### Prompt
Please reproduce every one of the records below, word for word and line by line.

### Word and element location records

<<<<

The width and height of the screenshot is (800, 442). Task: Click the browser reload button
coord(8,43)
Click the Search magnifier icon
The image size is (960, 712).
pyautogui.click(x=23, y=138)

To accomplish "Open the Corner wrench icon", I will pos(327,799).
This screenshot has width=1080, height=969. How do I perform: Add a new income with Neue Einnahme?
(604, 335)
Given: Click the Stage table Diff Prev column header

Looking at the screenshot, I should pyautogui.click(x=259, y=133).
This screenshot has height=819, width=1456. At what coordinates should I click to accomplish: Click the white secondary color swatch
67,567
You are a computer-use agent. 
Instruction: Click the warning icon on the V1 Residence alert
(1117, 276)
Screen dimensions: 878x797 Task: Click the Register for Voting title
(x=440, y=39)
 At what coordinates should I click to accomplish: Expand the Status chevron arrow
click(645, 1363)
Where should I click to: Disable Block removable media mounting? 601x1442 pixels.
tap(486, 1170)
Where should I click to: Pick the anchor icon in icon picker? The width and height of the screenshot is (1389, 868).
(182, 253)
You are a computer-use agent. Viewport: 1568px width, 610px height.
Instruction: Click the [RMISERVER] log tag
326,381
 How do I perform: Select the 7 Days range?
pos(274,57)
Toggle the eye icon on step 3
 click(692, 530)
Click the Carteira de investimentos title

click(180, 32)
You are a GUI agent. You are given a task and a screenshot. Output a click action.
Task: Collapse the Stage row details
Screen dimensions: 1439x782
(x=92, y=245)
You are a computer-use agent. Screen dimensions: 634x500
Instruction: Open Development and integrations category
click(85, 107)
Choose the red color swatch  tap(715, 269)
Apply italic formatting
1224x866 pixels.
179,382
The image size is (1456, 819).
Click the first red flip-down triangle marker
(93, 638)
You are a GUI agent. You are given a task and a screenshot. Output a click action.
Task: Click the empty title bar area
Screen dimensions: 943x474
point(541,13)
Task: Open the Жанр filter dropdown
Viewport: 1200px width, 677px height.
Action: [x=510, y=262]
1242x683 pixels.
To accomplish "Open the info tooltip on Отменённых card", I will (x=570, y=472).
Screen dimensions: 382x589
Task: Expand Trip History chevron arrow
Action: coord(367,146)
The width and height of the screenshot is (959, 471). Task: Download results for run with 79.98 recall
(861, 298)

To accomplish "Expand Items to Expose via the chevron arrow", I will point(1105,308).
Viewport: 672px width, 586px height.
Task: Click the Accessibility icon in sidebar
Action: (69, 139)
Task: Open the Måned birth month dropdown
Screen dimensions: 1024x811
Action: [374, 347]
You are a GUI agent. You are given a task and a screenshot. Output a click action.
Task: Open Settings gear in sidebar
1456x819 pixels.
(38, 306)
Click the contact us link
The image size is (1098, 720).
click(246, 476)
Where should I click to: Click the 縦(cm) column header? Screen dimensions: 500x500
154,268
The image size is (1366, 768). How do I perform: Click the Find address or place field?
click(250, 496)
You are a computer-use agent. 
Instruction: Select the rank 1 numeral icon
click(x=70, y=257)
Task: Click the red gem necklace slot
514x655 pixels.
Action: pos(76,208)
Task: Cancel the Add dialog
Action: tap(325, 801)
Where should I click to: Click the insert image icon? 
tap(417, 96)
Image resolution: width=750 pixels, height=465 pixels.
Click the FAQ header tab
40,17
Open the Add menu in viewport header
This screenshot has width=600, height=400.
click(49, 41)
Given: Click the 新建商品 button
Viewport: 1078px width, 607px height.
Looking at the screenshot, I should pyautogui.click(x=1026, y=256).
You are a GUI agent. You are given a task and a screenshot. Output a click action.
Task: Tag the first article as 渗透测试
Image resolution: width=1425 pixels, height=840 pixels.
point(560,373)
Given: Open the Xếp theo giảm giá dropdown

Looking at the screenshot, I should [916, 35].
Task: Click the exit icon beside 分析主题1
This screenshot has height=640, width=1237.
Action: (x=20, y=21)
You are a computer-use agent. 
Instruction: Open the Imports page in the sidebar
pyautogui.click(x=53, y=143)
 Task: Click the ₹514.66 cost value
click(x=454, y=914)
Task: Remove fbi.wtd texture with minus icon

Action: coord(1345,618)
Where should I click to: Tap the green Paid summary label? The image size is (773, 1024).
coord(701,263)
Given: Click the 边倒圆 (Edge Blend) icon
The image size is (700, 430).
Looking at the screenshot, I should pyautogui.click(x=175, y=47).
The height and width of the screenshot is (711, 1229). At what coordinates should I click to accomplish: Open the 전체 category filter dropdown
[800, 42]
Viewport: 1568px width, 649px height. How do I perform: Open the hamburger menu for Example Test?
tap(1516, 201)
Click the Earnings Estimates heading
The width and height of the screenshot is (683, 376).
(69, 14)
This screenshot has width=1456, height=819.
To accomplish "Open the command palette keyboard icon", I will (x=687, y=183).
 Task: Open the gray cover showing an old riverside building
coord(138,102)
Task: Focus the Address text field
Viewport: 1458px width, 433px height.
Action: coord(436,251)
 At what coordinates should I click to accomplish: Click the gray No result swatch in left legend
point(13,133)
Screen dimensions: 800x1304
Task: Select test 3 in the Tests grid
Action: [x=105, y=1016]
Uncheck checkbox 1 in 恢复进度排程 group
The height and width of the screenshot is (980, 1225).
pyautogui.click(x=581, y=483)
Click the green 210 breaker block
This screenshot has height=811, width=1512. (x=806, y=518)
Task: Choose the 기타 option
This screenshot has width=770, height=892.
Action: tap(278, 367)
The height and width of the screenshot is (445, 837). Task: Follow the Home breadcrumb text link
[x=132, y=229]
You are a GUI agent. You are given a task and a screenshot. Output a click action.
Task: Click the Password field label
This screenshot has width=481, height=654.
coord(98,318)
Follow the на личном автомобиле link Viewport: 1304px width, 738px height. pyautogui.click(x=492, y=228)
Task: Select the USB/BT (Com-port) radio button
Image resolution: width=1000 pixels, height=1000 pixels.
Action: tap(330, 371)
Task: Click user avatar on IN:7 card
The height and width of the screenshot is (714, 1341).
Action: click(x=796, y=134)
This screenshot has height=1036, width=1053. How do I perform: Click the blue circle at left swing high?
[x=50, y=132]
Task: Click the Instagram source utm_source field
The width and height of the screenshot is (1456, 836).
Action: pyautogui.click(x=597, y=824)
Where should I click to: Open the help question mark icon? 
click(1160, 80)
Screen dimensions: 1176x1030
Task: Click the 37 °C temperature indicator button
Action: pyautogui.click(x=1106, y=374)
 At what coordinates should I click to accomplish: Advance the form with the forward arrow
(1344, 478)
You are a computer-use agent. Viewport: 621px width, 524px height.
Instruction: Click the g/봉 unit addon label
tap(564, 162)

>>>>

### Solved exercise
The width and height of the screenshot is (800, 442). Task: Click the browser reload button
coord(8,43)
Click the Search magnifier icon
The image size is (960, 712).
pyautogui.click(x=23, y=138)

To accomplish "Open the Corner wrench icon", I will pos(327,799).
This screenshot has width=1080, height=969. How do I perform: Add a new income with Neue Einnahme?
(604, 335)
Given: Click the Stage table Diff Prev column header

Looking at the screenshot, I should pyautogui.click(x=259, y=133).
This screenshot has height=819, width=1456. At what coordinates should I click to accomplish: Click the white secondary color swatch
67,567
You are a computer-use agent. 
Instruction: Click the warning icon on the V1 Residence alert
(1117, 276)
Screen dimensions: 878x797 Task: Click the Register for Voting title
(x=440, y=39)
 At what coordinates should I click to accomplish: Expand the Status chevron arrow
click(645, 1363)
Where should I click to: Disable Block removable media mounting? 601x1442 pixels.
tap(486, 1170)
Where should I click to: Pick the anchor icon in icon picker? The width and height of the screenshot is (1389, 868).
(182, 253)
You are a computer-use agent. Viewport: 1568px width, 610px height.
Instruction: Click the [RMISERVER] log tag
326,381
 How do I perform: Select the 7 Days range?
pos(274,57)
Toggle the eye icon on step 3
 click(692, 530)
Click the Carteira de investimentos title

click(180, 32)
You are a GUI agent. You are given a task and a screenshot. Output a click action.
Task: Collapse the Stage row details
Screen dimensions: 1439x782
(x=92, y=245)
You are a computer-use agent. Screen dimensions: 634x500
Instruction: Open Development and integrations category
click(85, 107)
Choose the red color swatch  tap(715, 269)
Apply italic formatting
1224x866 pixels.
179,382
The image size is (1456, 819).
Click the first red flip-down triangle marker
(93, 638)
You are a GUI agent. You are given a task and a screenshot. Output a click action.
Task: Click the empty title bar area
Screen dimensions: 943x474
point(541,13)
Task: Open the Жанр filter dropdown
Viewport: 1200px width, 677px height.
Action: [x=510, y=262]
1242x683 pixels.
To accomplish "Open the info tooltip on Отменённых card", I will (x=570, y=472).
Screen dimensions: 382x589
Task: Expand Trip History chevron arrow
Action: coord(367,146)
The width and height of the screenshot is (959, 471). Task: Download results for run with 79.98 recall
(861, 298)

To accomplish "Expand Items to Expose via the chevron arrow", I will point(1105,308).
Viewport: 672px width, 586px height.
Task: Click the Accessibility icon in sidebar
Action: (69, 139)
Task: Open the Måned birth month dropdown
Screen dimensions: 1024x811
Action: [374, 347]
You are a GUI agent. You are given a task and a screenshot. Output a click action.
Task: Open Settings gear in sidebar
1456x819 pixels.
(38, 306)
Click the contact us link
The image size is (1098, 720).
click(246, 476)
Where should I click to: Click the 縦(cm) column header? Screen dimensions: 500x500
154,268
The image size is (1366, 768). How do I perform: Click the Find address or place field?
click(250, 496)
You are a computer-use agent. 
Instruction: Select the rank 1 numeral icon
click(x=70, y=257)
Task: Click the red gem necklace slot
514x655 pixels.
Action: pos(76,208)
Task: Cancel the Add dialog
Action: tap(325, 801)
Where should I click to: Click the insert image icon? 
tap(417, 96)
Image resolution: width=750 pixels, height=465 pixels.
Click the FAQ header tab
40,17
Open the Add menu in viewport header
This screenshot has width=600, height=400.
click(49, 41)
Given: Click the 新建商品 button
Viewport: 1078px width, 607px height.
Looking at the screenshot, I should pyautogui.click(x=1026, y=256).
You are a GUI agent. You are given a task and a screenshot. Output a click action.
Task: Tag the first article as 渗透测试
Image resolution: width=1425 pixels, height=840 pixels.
point(560,373)
Given: Open the Xếp theo giảm giá dropdown

Looking at the screenshot, I should [916, 35].
Task: Click the exit icon beside 分析主题1
This screenshot has height=640, width=1237.
Action: (x=20, y=21)
You are a computer-use agent. 
Instruction: Open the Imports page in the sidebar
pyautogui.click(x=53, y=143)
 Task: Click the ₹514.66 cost value
click(x=454, y=914)
Task: Remove fbi.wtd texture with minus icon

Action: coord(1345,618)
Where should I click to: Tap the green Paid summary label? The image size is (773, 1024).
coord(701,263)
Given: Click the 边倒圆 (Edge Blend) icon
The image size is (700, 430).
Looking at the screenshot, I should pyautogui.click(x=175, y=47).
The height and width of the screenshot is (711, 1229). At what coordinates should I click to accomplish: Open the 전체 category filter dropdown
[800, 42]
Viewport: 1568px width, 649px height. How do I perform: Open the hamburger menu for Example Test?
tap(1516, 201)
Click the Earnings Estimates heading
The width and height of the screenshot is (683, 376).
(69, 14)
This screenshot has width=1456, height=819.
To accomplish "Open the command palette keyboard icon", I will (x=687, y=183).
 Task: Open the gray cover showing an old riverside building
coord(138,102)
Task: Focus the Address text field
Viewport: 1458px width, 433px height.
Action: coord(436,251)
 At what coordinates should I click to accomplish: Click the gray No result swatch in left legend
point(13,133)
Screen dimensions: 800x1304
Task: Select test 3 in the Tests grid
Action: [x=105, y=1016]
Uncheck checkbox 1 in 恢复进度排程 group
The height and width of the screenshot is (980, 1225).
pyautogui.click(x=581, y=483)
Click the green 210 breaker block
This screenshot has height=811, width=1512. (x=806, y=518)
Task: Choose the 기타 option
This screenshot has width=770, height=892.
Action: tap(278, 367)
The height and width of the screenshot is (445, 837). Task: Follow the Home breadcrumb text link
[x=132, y=229]
You are a GUI agent. You are given a task and a screenshot. Output a click action.
Task: Click the Password field label
This screenshot has width=481, height=654.
coord(98,318)
Follow the на личном автомобиле link Viewport: 1304px width, 738px height. pyautogui.click(x=492, y=228)
Task: Select the USB/BT (Com-port) radio button
Image resolution: width=1000 pixels, height=1000 pixels.
Action: tap(330, 371)
Task: Click user avatar on IN:7 card
The height and width of the screenshot is (714, 1341).
Action: click(x=796, y=134)
This screenshot has height=1036, width=1053. How do I perform: Click the blue circle at left swing high?
[x=50, y=132]
Task: Click the Instagram source utm_source field
The width and height of the screenshot is (1456, 836).
Action: pyautogui.click(x=597, y=824)
Where should I click to: Open the help question mark icon? 
click(1160, 80)
Screen dimensions: 1176x1030
Task: Click the 37 °C temperature indicator button
Action: pyautogui.click(x=1106, y=374)
 At what coordinates should I click to accomplish: Advance the form with the forward arrow
(1344, 478)
You are a computer-use agent. Viewport: 621px width, 524px height.
Instruction: Click the g/봉 unit addon label
tap(564, 162)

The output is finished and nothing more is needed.